* [YOUR ASSIGNMENT]
Word for word, copy the lines beginning at the one with "This screenshot has" and ending at the last line below; pictures stay out.

[DATASET CONTENT]

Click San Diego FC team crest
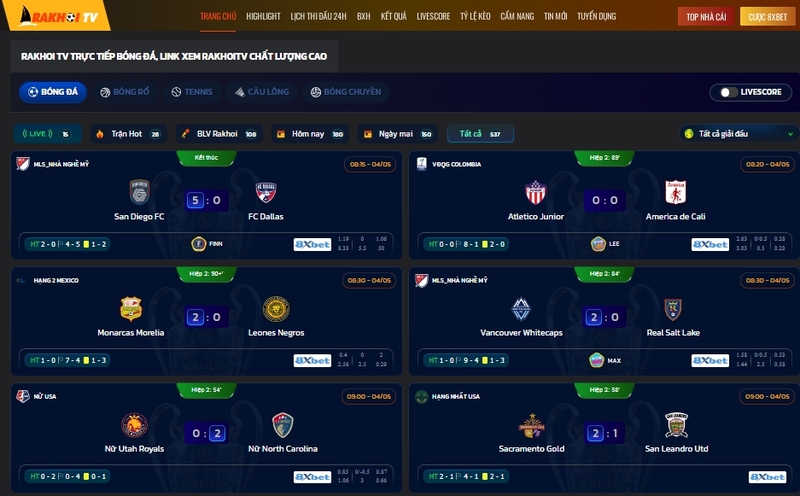Image resolution: width=800 pixels, height=496 pixels. [139, 192]
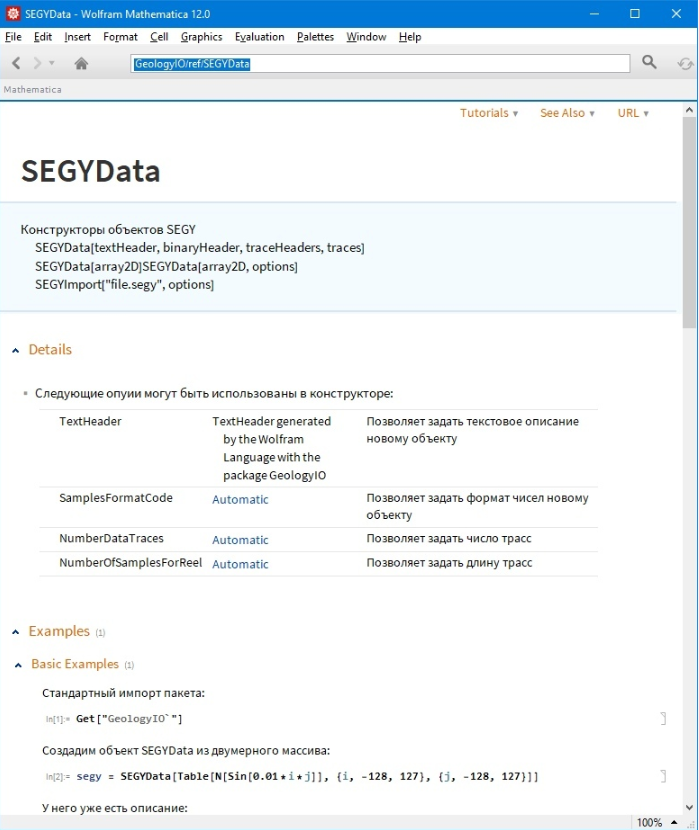The image size is (699, 830).
Task: Collapse the Details section
Action: pos(15,350)
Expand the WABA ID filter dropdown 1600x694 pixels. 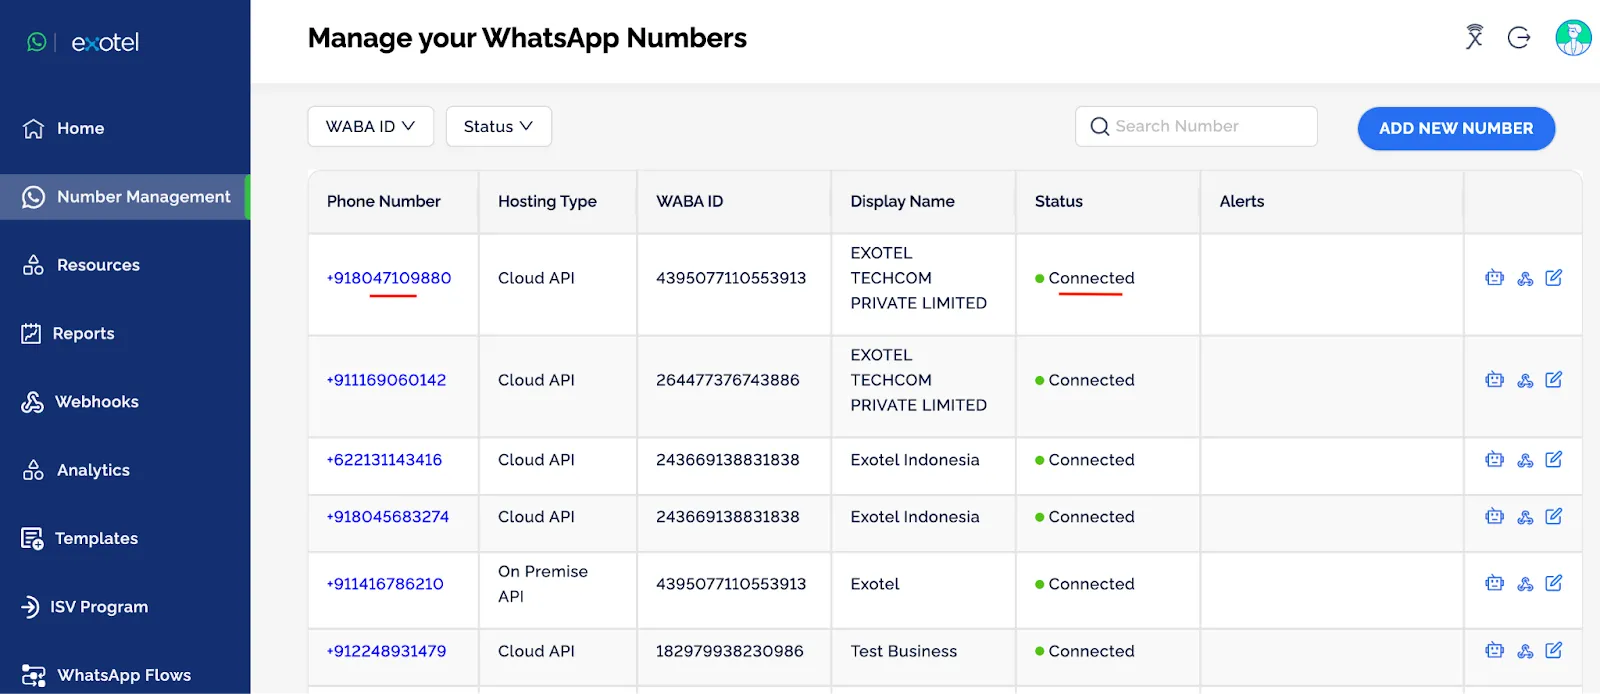(371, 127)
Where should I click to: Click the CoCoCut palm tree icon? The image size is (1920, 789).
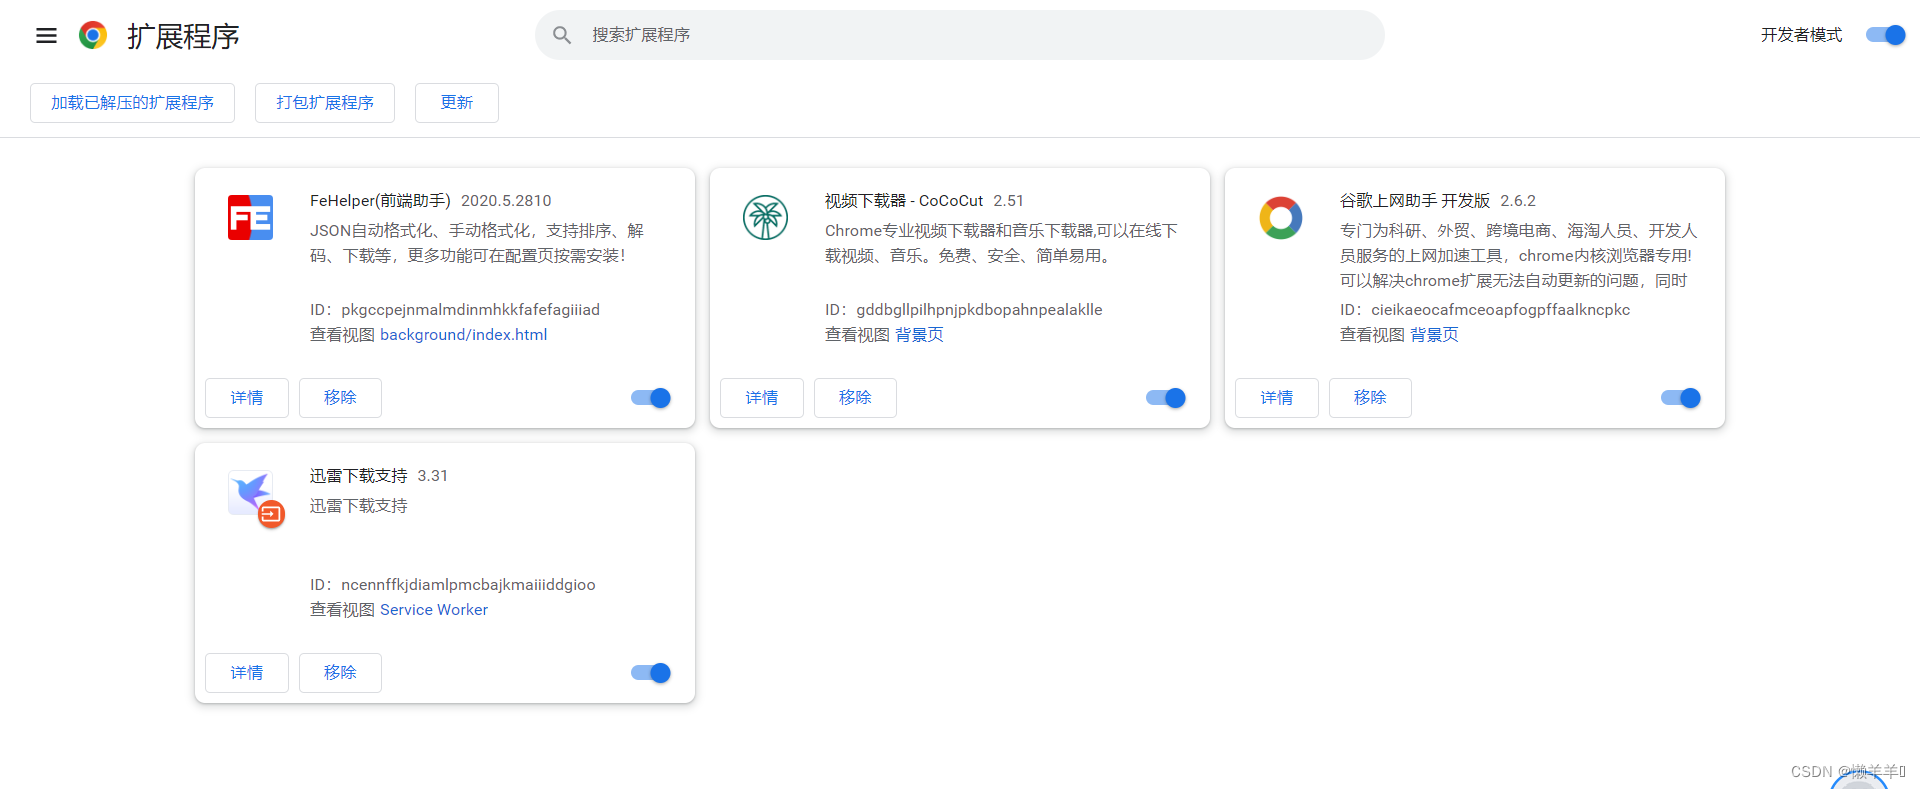pos(765,218)
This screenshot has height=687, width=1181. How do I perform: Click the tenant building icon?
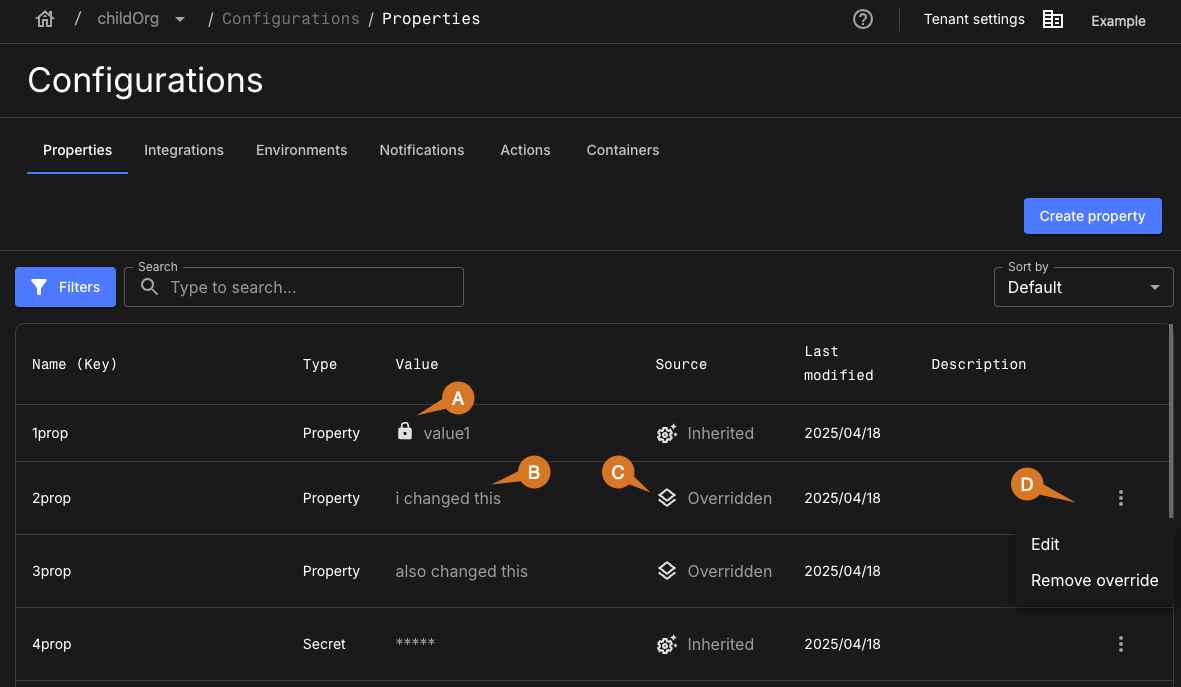1052,20
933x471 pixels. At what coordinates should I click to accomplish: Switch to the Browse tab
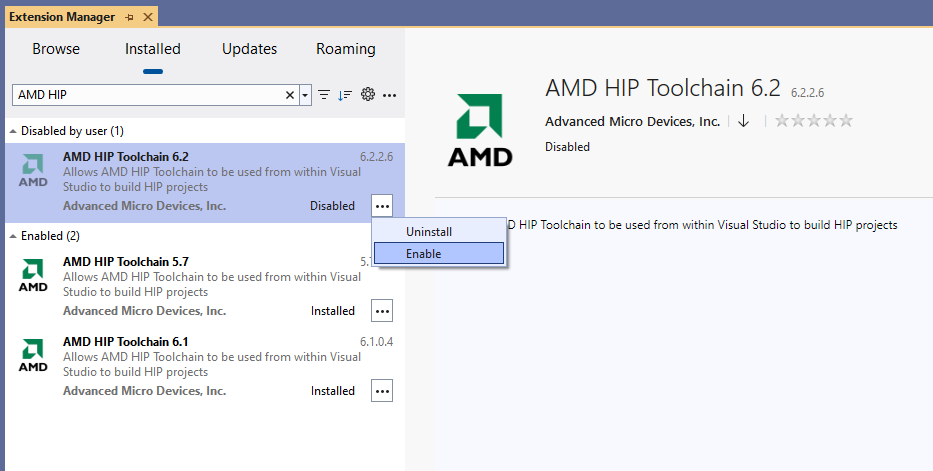click(x=56, y=49)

[/DATASET CONTENT]

* [RESPONSE BOX]
This screenshot has height=687, width=1181. How do I perform: Click the tenant building icon?
1052,20
933x471 pixels. At what coordinates should I click to accomplish: Switch to the Browse tab
click(x=56, y=49)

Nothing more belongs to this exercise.